(Dataset entries)
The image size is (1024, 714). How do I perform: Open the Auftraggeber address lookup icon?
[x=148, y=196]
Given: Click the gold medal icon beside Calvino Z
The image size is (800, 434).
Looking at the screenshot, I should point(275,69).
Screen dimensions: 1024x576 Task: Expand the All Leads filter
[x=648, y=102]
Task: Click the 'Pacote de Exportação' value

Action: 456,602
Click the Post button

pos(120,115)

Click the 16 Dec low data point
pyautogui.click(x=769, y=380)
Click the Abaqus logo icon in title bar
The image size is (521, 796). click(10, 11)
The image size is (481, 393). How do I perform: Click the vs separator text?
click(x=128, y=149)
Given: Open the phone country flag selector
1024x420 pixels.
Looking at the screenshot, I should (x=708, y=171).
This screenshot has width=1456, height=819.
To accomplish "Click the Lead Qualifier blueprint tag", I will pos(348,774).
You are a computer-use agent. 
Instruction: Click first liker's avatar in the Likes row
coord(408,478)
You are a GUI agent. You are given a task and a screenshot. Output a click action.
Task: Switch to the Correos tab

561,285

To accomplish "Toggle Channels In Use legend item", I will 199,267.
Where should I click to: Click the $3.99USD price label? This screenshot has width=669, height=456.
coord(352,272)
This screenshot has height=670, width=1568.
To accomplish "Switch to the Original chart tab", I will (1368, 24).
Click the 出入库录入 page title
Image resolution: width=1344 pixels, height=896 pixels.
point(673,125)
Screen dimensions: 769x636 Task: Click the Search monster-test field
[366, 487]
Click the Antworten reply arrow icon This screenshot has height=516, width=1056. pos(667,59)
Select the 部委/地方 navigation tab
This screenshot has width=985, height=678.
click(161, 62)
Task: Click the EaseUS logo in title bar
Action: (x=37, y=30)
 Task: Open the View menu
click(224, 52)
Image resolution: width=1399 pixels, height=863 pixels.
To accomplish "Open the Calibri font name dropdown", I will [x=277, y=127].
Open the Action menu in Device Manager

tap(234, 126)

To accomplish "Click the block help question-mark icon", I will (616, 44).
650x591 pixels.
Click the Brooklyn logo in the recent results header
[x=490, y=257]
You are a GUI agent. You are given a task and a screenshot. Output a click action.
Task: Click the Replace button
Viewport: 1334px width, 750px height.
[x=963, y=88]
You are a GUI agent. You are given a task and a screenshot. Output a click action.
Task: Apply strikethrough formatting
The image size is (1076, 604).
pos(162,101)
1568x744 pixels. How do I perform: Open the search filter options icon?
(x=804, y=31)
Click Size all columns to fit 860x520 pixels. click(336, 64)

ABOUT THIS TASK:
Look over the records above and filter for each line with the word "accomplish".

YOUR RESPONSE:
To accomplish "Click the Lead Qualifier blueprint tag", I will pos(348,774).
To accomplish "Toggle Channels In Use legend item", I will 199,267.
To accomplish "Switch to the Original chart tab", I will (1368, 24).
To accomplish "Open the Calibri font name dropdown", I will [x=277, y=127].
To accomplish "Click the block help question-mark icon", I will (616, 44).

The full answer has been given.